• **Task details**:
Write down, unchanged, the entries from the first line through the line holding "This screenshot has height=410, width=677.". Include no other line.

[Information supplied]

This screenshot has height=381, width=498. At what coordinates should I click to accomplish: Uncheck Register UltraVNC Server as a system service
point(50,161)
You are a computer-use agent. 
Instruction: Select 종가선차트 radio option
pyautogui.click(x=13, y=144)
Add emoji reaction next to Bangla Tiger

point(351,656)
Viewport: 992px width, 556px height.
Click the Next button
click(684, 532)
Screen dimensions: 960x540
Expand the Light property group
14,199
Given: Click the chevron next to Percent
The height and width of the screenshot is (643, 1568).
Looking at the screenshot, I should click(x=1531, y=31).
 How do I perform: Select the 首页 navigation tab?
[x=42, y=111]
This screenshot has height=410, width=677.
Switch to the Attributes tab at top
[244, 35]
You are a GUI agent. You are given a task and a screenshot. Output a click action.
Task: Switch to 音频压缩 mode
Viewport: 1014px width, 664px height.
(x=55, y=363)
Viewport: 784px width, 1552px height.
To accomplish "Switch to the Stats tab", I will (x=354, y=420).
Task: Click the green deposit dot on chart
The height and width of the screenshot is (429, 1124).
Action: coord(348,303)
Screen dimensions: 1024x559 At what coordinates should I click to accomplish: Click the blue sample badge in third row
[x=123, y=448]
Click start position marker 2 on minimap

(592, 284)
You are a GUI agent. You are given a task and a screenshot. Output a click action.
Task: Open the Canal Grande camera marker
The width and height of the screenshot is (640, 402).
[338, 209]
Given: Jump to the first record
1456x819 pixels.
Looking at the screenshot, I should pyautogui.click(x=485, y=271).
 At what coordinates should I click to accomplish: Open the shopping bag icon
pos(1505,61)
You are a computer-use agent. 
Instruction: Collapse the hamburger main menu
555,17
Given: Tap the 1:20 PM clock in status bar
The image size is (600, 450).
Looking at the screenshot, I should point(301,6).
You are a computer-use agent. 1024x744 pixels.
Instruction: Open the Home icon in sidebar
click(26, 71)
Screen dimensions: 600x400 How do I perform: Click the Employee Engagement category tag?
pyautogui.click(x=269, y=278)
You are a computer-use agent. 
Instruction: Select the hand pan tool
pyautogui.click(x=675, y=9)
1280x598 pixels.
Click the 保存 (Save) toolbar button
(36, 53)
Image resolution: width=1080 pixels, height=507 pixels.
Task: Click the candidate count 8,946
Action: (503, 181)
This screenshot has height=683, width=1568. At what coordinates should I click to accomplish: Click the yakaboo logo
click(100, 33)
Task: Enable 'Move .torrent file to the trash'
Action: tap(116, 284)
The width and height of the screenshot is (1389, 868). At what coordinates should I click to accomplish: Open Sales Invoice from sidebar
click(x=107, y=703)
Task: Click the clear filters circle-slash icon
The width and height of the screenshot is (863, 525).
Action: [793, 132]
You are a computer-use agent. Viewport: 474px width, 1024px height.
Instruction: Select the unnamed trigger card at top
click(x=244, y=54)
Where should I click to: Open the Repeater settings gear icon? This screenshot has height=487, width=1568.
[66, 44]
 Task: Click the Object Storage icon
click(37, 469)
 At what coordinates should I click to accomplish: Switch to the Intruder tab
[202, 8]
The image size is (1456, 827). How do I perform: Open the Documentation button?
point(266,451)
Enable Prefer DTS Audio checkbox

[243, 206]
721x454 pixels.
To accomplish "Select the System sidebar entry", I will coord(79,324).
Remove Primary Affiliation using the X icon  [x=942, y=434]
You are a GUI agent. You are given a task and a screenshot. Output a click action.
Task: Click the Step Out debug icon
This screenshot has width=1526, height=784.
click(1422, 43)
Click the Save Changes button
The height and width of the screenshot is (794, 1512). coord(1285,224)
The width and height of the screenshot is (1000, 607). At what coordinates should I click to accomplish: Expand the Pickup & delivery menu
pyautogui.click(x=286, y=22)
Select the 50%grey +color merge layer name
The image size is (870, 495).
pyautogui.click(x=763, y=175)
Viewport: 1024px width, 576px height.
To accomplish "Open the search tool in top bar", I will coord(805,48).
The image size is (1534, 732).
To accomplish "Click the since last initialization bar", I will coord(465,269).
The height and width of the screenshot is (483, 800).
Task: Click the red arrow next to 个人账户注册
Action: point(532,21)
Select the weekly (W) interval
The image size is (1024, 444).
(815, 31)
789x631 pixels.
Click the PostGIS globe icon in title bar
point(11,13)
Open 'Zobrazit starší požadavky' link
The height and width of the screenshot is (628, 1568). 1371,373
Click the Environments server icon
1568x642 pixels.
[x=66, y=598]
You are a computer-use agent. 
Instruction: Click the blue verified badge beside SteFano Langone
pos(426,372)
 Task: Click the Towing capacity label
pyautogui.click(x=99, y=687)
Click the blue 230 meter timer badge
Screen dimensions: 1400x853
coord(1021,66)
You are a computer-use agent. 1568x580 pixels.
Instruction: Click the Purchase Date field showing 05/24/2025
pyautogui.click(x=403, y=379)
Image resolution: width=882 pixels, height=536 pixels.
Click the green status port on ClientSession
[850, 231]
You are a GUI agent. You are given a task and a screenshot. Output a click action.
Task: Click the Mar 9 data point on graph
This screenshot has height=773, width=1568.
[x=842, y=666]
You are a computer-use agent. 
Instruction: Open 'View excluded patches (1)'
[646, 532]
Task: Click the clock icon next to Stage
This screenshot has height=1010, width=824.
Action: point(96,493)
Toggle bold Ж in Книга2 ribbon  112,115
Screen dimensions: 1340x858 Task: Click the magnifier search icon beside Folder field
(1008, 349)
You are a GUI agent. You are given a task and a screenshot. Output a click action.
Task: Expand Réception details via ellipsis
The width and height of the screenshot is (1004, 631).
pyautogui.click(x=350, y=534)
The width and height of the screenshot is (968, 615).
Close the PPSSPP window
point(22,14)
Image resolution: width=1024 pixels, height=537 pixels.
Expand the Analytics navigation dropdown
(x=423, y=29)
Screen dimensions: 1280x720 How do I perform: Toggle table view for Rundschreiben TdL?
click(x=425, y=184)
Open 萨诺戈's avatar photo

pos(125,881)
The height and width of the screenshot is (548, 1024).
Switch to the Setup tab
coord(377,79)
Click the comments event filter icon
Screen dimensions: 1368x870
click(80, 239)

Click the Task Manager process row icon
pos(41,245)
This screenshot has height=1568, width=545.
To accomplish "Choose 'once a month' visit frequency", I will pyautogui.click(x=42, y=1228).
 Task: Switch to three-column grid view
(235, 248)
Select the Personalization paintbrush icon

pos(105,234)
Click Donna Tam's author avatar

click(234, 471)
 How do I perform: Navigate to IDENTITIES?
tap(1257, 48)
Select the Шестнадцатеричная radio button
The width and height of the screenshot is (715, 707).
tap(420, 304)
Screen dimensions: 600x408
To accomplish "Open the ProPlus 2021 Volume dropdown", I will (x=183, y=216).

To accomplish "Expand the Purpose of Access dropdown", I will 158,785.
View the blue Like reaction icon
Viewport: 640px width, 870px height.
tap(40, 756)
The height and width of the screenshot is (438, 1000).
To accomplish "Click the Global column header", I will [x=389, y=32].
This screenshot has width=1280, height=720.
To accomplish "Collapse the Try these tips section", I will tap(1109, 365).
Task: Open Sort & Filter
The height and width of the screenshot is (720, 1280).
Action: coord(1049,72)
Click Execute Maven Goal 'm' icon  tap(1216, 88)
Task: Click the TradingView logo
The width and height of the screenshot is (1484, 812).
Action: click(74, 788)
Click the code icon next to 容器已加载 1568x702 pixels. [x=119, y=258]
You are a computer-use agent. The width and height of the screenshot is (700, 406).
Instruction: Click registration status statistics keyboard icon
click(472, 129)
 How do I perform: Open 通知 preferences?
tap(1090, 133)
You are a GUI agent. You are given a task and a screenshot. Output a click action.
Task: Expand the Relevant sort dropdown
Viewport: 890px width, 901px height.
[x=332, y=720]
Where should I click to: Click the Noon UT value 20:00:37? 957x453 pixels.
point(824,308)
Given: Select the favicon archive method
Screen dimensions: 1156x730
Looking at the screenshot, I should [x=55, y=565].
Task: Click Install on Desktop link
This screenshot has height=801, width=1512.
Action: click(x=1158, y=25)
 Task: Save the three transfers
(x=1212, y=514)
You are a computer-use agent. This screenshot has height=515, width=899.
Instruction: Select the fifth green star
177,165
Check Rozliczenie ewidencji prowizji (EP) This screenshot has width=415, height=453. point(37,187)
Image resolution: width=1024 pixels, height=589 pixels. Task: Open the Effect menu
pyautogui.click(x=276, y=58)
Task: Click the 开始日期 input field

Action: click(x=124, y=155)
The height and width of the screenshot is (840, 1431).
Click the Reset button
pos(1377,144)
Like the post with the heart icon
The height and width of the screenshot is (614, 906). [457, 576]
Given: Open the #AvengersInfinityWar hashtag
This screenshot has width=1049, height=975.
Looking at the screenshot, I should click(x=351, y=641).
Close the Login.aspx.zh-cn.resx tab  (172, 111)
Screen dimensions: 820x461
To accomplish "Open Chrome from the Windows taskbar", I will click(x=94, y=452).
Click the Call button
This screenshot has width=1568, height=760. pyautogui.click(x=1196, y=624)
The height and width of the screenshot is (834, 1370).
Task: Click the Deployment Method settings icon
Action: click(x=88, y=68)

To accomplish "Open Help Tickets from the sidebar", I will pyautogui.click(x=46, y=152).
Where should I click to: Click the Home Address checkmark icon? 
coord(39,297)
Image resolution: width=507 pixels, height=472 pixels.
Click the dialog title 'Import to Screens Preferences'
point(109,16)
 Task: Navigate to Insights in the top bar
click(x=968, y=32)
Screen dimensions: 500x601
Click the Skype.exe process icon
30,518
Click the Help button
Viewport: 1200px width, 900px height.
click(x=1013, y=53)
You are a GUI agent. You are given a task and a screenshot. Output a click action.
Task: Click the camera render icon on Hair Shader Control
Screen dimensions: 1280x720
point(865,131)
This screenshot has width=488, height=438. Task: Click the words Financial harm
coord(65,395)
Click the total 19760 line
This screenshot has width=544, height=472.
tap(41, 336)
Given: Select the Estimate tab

[/Information supplied]

• **Finished exercise**:
This screenshot has height=381, width=498. At what coordinates should I click to accomplish: Uncheck Register UltraVNC Server as a system service
point(50,161)
You are a computer-use agent. 
Instruction: Select 종가선차트 radio option
pyautogui.click(x=13, y=144)
Add emoji reaction next to Bangla Tiger

point(351,656)
Viewport: 992px width, 556px height.
Click the Next button
click(684, 532)
Screen dimensions: 960x540
Expand the Light property group
14,199
Given: Click the chevron next to Percent
The height and width of the screenshot is (643, 1568).
Looking at the screenshot, I should click(x=1531, y=31).
 How do I perform: Select the 首页 navigation tab?
[x=42, y=111]
This screenshot has height=410, width=677.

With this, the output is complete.